* PROMPT: Render the items below as a JSON array of strings, one string per line, leaving out blank lines.
-- Start PROVIDED RECORDS --
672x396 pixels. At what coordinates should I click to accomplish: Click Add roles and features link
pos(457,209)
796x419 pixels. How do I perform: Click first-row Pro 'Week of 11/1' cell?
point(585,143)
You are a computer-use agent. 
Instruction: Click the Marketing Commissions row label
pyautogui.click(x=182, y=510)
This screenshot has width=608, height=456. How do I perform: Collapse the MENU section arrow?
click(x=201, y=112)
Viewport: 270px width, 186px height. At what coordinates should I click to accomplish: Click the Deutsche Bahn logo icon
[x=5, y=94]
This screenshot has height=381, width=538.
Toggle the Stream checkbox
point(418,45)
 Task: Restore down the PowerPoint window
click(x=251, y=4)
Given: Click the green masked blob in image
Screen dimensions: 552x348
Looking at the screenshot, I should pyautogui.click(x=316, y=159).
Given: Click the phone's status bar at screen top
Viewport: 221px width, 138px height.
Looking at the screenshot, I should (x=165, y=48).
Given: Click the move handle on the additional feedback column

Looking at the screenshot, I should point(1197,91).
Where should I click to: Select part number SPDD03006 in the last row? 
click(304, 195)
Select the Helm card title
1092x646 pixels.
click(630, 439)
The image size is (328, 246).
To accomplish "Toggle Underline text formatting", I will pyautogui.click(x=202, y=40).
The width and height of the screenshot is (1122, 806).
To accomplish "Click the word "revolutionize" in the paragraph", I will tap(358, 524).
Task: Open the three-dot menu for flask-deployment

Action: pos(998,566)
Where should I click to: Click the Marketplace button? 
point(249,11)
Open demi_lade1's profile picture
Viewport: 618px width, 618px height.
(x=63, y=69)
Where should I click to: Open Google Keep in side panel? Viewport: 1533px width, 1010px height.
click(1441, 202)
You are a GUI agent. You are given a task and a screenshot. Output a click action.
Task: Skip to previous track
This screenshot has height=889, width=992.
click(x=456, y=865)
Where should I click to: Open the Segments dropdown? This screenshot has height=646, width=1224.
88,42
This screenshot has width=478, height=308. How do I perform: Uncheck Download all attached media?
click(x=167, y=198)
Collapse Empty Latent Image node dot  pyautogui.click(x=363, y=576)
-- End PROVIDED RECORDS --
* FINAL ANSWER:
[
  "672x396 pixels. At what coordinates should I click to accomplish: Click Add roles and features link",
  "pos(457,209)",
  "796x419 pixels. How do I perform: Click first-row Pro 'Week of 11/1' cell?",
  "point(585,143)",
  "You are a computer-use agent. ",
  "Instruction: Click the Marketing Commissions row label",
  "pyautogui.click(x=182, y=510)",
  "This screenshot has width=608, height=456. How do I perform: Collapse the MENU section arrow?",
  "click(x=201, y=112)",
  "Viewport: 270px width, 186px height. At what coordinates should I click to accomplish: Click the Deutsche Bahn logo icon",
  "[x=5, y=94]",
  "This screenshot has height=381, width=538.",
  "Toggle the Stream checkbox",
  "point(418,45)",
  " Task: Restore down the PowerPoint window",
  "click(x=251, y=4)",
  "Given: Click the green masked blob in image",
  "Screen dimensions: 552x348",
  "Looking at the screenshot, I should pyautogui.click(x=316, y=159).",
  "Given: Click the phone's status bar at screen top",
  "Viewport: 221px width, 138px height.",
  "Looking at the screenshot, I should (x=165, y=48).",
  "Given: Click the move handle on the additional feedback column",
  "Looking at the screenshot, I should point(1197,91).",
  "Where should I click to: Select part number SPDD03006 in the last row? ",
  "click(304, 195)",
  "Select the Helm card title",
  "1092x646 pixels.",
  "click(630, 439)",
  "The image size is (328, 246).",
  "To accomplish \"Toggle Underline text formatting\", I will pyautogui.click(x=202, y=40).",
  "The width and height of the screenshot is (1122, 806).",
  "To accomplish \"Click the word \"revolutionize\" in the paragraph\", I will tap(358, 524).",
  "Task: Open the three-dot menu for flask-deployment",
  "Action: pos(998,566)",
  "Where should I click to: Click the Marketplace button? ",
  "point(249,11)",
  "Open demi_lade1's profile picture",
  "Viewport: 618px width, 618px height.",
  "(x=63, y=69)",
  "Where should I click to: Open Google Keep in side panel? Viewport: 1533px width, 1010px height.",
  "click(1441, 202)",
  "You are a GUI agent. You are given a task and a screenshot. Output a click action.",
  "Task: Skip to previous track",
  "This screenshot has height=889, width=992.",
  "click(x=456, y=865)",
  "Where should I click to: Open the Segments dropdown? This screenshot has height=646, width=1224.",
  "88,42",
  "This screenshot has width=478, height=308. How do I perform: Uncheck Download all attached media?",
  "click(x=167, y=198)",
  "Collapse Empty Latent Image node dot  pyautogui.click(x=363, y=576)"
]